Bitcoin also allows users to remain anonymous. It can be used anonymously to conduct transactions between any account holders, anywhere and anytime across the globe, which makes it attractive to criminals and terror organizations. They may use Bitcoin to buy or sell illegal goods like drugs or weapons.
Most countries have not clearly determined the legality of Bitcoin, preferring instead to take a wait-and-see approach. Some countries have indirectly assented to the legal use of Bitcoin by enacting some regulatory oversight.

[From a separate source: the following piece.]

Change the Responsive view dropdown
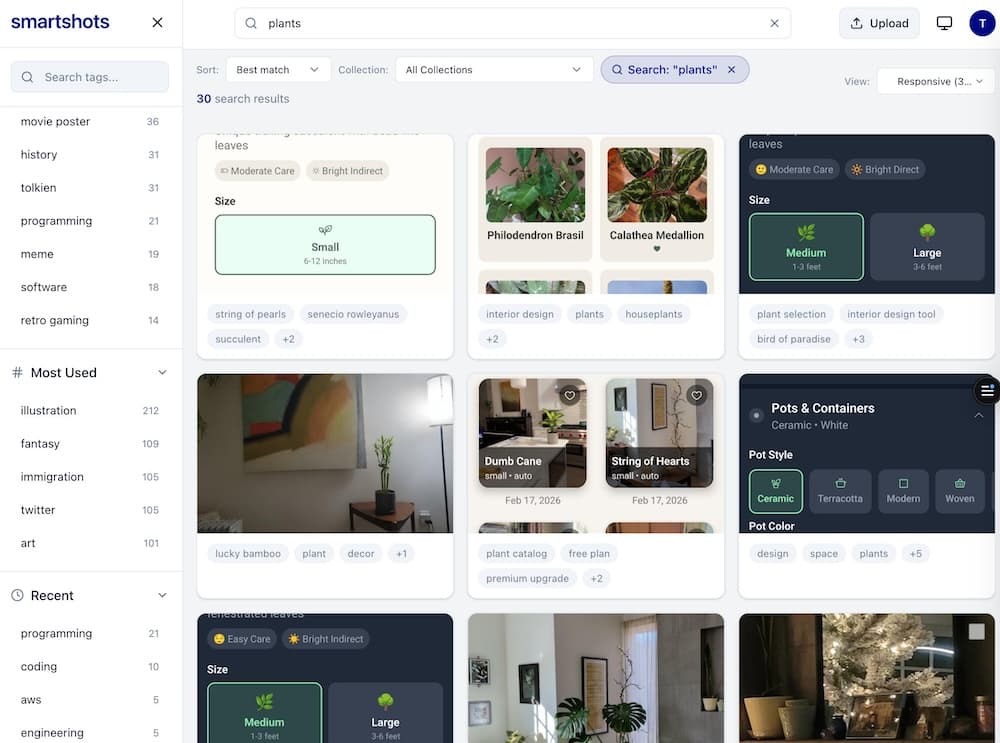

Here are the countries which say Yes to Bitcoin:
1. The United States
The United States has taken a generally positive stance toward Bitcoin, though several government agencies work to prevent or reduce Bitcoin used for illegal transactions. Prominent businesses like Dish Network (DISH), the Microsoft Store, sandwich retailer Subway, and Overstock.com (OSTK) welcome payment in Bitcoin.
The digital currency has also made its way to the U.S. derivatives markets, which speaks about its increasingly legitimate presence.
2. Canada
Like its southern neighbor, the United States, Canada maintains a generally Bitcoin-friendly stance while also ensuring the cryptocurrency is not used for money laundering. Bitcoin is viewed as a commodity by the Canada Revenue Agency (CRA). This means that Bitcoin transactions are viewed as barter transactions, and the income generated is considered as business income. The taxation also depends on whether the individual has a buying-selling business or is only concerned with investing.
3. Australia
Australia considers Bitcoin a currency like any other and allows entities to trade, mine, or buy it.
Bitcoin Cash Accounted for 92% of Australia’s Crypto-Based Retail Sales, based on the latest study. The study of cryptocurrency retail sales in Australia for September 2019 notes that approximately $39,405 was spent across 625 separate transactions.
4. The European Union
Though the European Union (EU) has followed developments in cryptocurrency, it has not issued any official decision on legality, acceptance, or regulation. In the absence of central guidance, individual EU countries have developed their own Bitcoin stances.
In Finland, the Central Board of Taxes (CBT) has given Bitcoin a value-added tax-exempt status by classifying it as a financial service. Bitcoin is treated as a commodity in Finland and not as a currency. The Federal Public Service Finance of Belgium has also made Bitcoin exempt from value-added tax (VAT).
In Cyprus, Bitcoin is not controlled or regulated either. The Financial Conduct Authority (FCA) in the United Kingdom (U.K.) has a pro-Bitcoin stance and wants the regulatory environment to be supportive of the digital currency. Bitcoin is under certain tax regulations in the U.K. The National Revenue Agency (NRA) of Bulgaria has also brought bitcoin under its existing taw laws.
Germany is open to Bitcoin; it is considered legal but taxed differently depending upon whether the authorities are dealing with exchanges, miners, enterprises, or users.